--- Given passage Enclosed Below ---

It was also created by slave labour and the Greeks inherited the Egyptian acceptance of slavery in its sense of democracy. This failure to see how the proper division of labour was crucial to a human’s sense of self importance would haunt Egypt to modern times. A succession of rulers including Romans, Arabs, Mamluks, Turks, an Albanian named Muhammad Ali, and later the English and Americans made sure it was the bondholders not the bonded that kept control in the country.

General Abdel Nasser was the first Egyptian in thousands of years to properly lead his country. He tried to steer an independent course but his attempt to nationalise the Suez Canal brought down the wrath of the UK, France and Israel in an opportunist war that crippled his state and brought the problems of Gaza to world attention. Israel's continued nagging killed him of a heart attack in 1970.

Vice President Anwar Sadat was Nasser’s logical successor. He was a senior member of Nasser’s Free Officers group that overthrew the hated royal regime and the one who announced Farouk’s removal on radio. Sadat was an astute president. When the Russians refused his request for more arms, he retaliated by agreeing to American terms for a peace settlement with Israel. He also courted senior Christian religious figures such as the Pope and Billy Graham to humanise himself with American voters. His visit to Israel in 1977 cemented his status as a senior Arab leader and earned him a Nobel a year later, even if it brought on the wrath of most of the Arab world.

But in the same year he went to Jerusalem, there were riots in Cairo. Sadat like other rulers before him tolerated no dissent on the home front and like Nasser he never put himself up for election. His economic policy “infitah” aimed at liberalising the economy saw cuts to subsidies to foodstuffs. The cuts to flour, rice, and cooking oil subsidies triggered the bread riots of 1977 forcing Sadat to backtrack. Despite its oil money, Egypt was caught between the demands of its people and the international bankers.

With rage growing over his Israeli peace deal, his opponents attempted a coup that was defeated by Sadat’s intelligence organisation. Their crackdown missed one key opposition figure Khalid Islambouli who murdered Sadat in a victory parade in 1981. Egypt executed Islambouli while the Ayatollah’s Iran celebrated him as a martyr. Sadat’s death brought his deputy Hosni Mubarak to the presidency where he tentatively remains to this day.

--- End of Enclosed Given passage ---
--- Recorded data Enclosed Below ---

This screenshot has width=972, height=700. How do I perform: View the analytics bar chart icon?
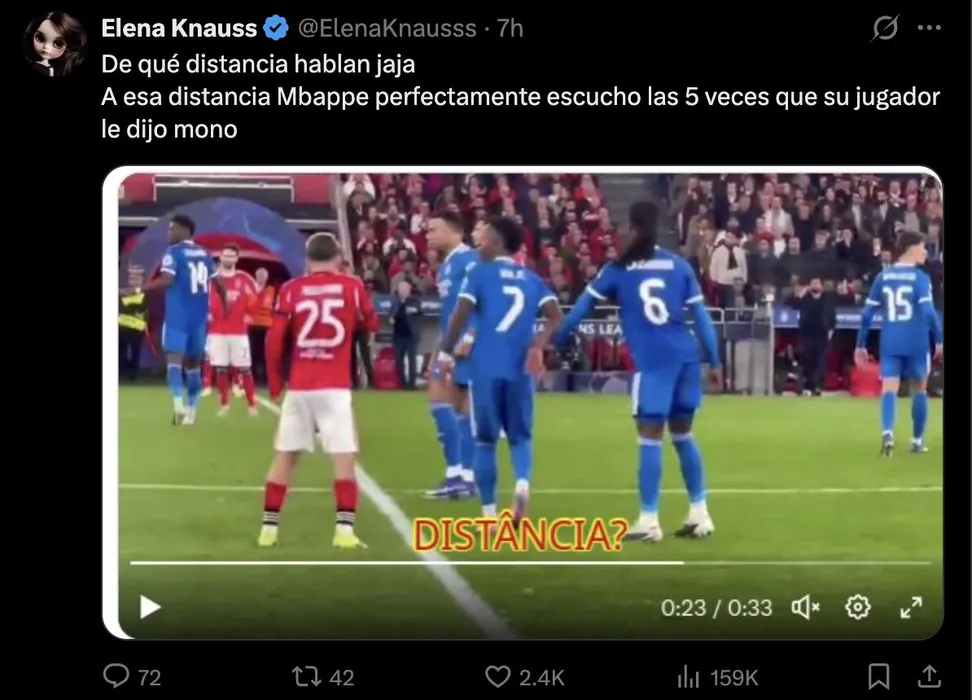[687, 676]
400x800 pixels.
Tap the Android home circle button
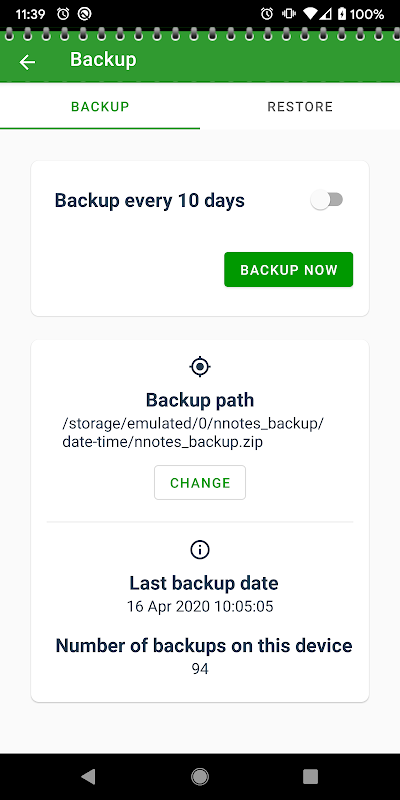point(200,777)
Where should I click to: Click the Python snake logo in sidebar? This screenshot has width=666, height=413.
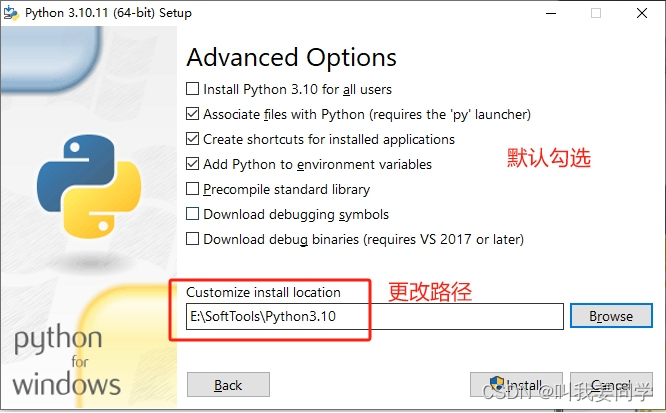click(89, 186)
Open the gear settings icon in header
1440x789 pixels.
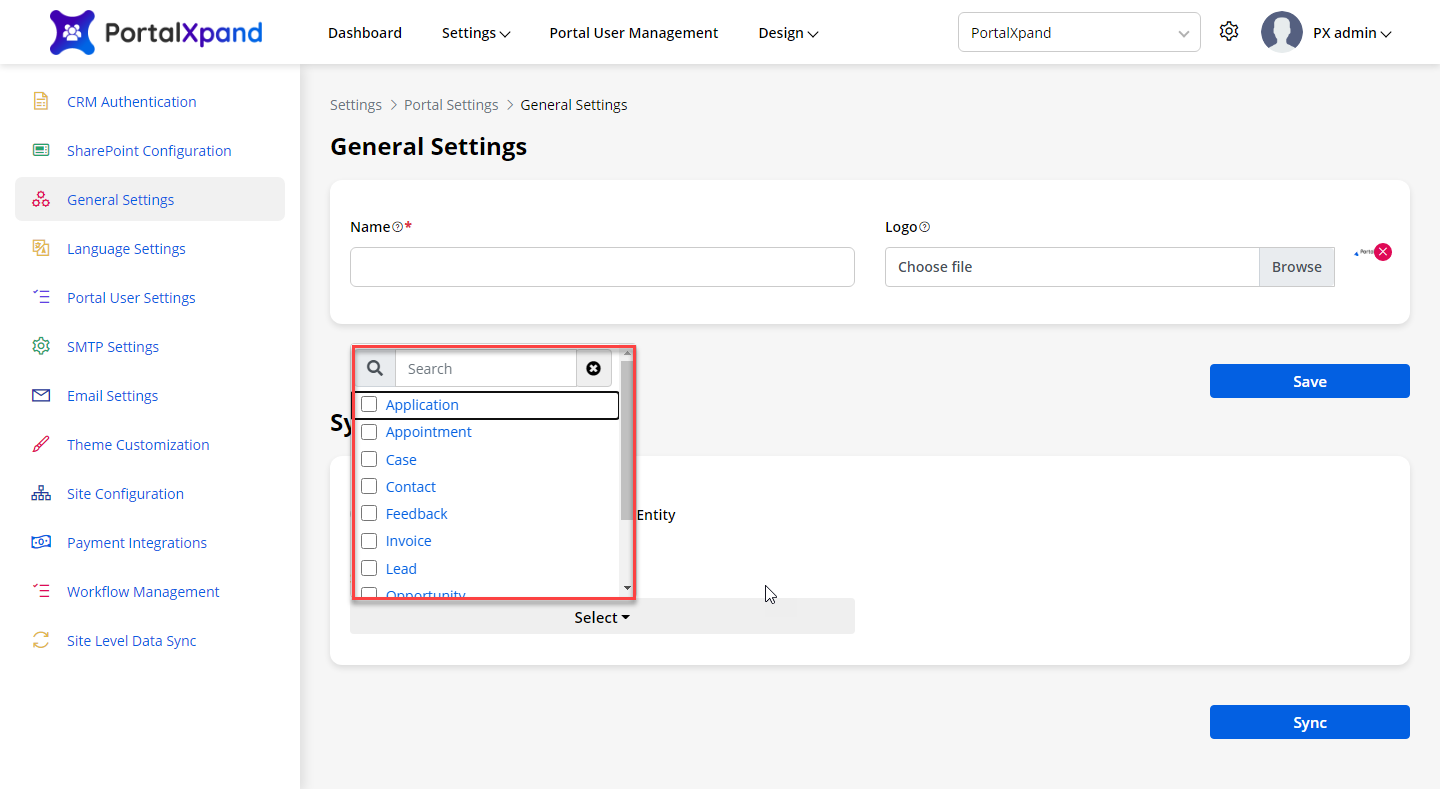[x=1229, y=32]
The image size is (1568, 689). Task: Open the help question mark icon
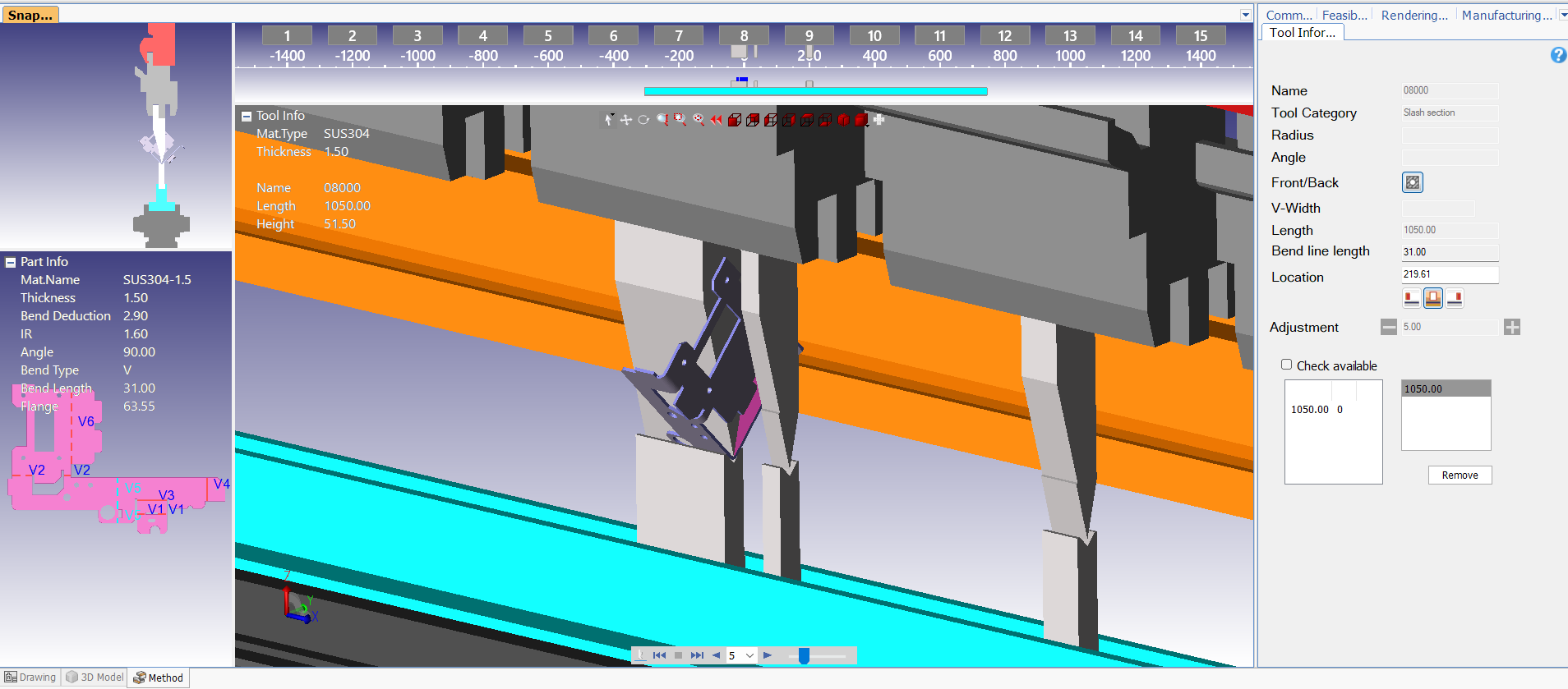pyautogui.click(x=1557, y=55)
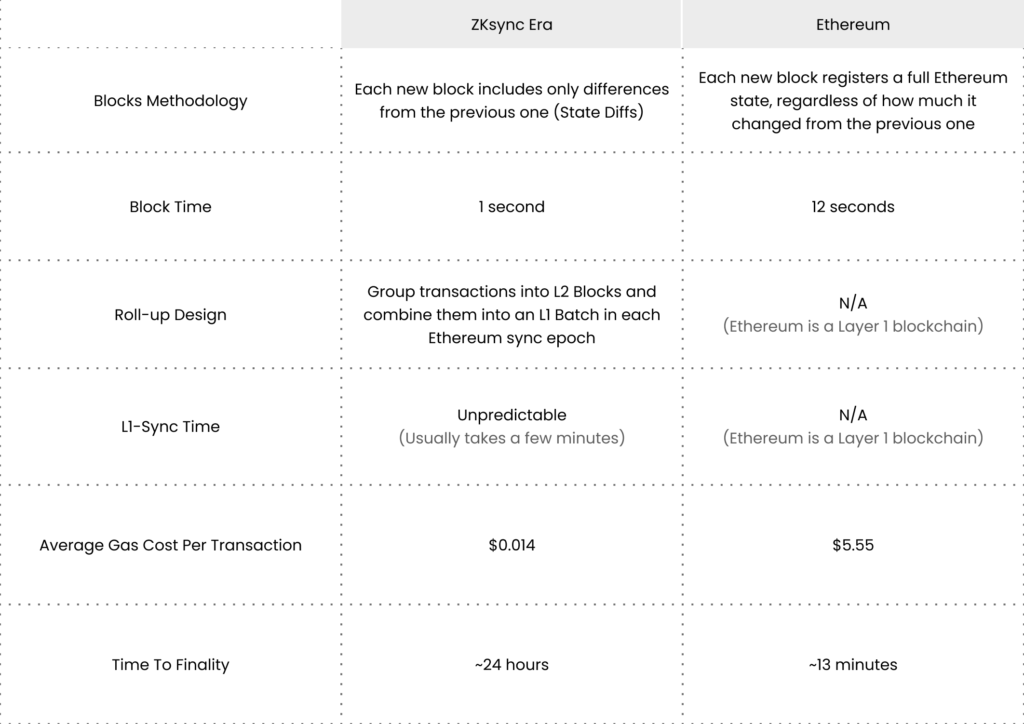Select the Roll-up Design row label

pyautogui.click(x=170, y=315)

--- End of Enclosed Recorded data ---

- _What you will do_
[1] In the text on Egypt's rulers, what triggered the bread riots of 1977?
[2] Transcribe the part of the text on Egypt's rulers starting at "It was also" and ending at "attack in 1970.".

- _Completed exercise_
[1] Cuts to subsidies on flour, rice, and cooking oil triggered the bread riots of 1977.

[2]
It was also created by slave labour and the Greeks inherited the Egyptian acceptance of slavery in its sense of democracy. This failure to see how the proper division of labour was crucial to a human’s sense of self importance would haunt Egypt to modern times. A succession of rulers including Romans, Arabs, Mamluks, Turks, an Albanian named Muhammad Ali, and later the English and Americans made sure it was the bondholders not the bonded that kept control in the country.

General Abdel Nasser was the first Egyptian in thousands of years to properly lead his country. He tried to steer an independent course but his attempt to nationalise the Suez Canal brought down the wrath of the UK, France and Israel in an opportunist war that crippled his state and brought the problems of Gaza to world attention. Israel's continued nagging killed him of a heart attack in 1970.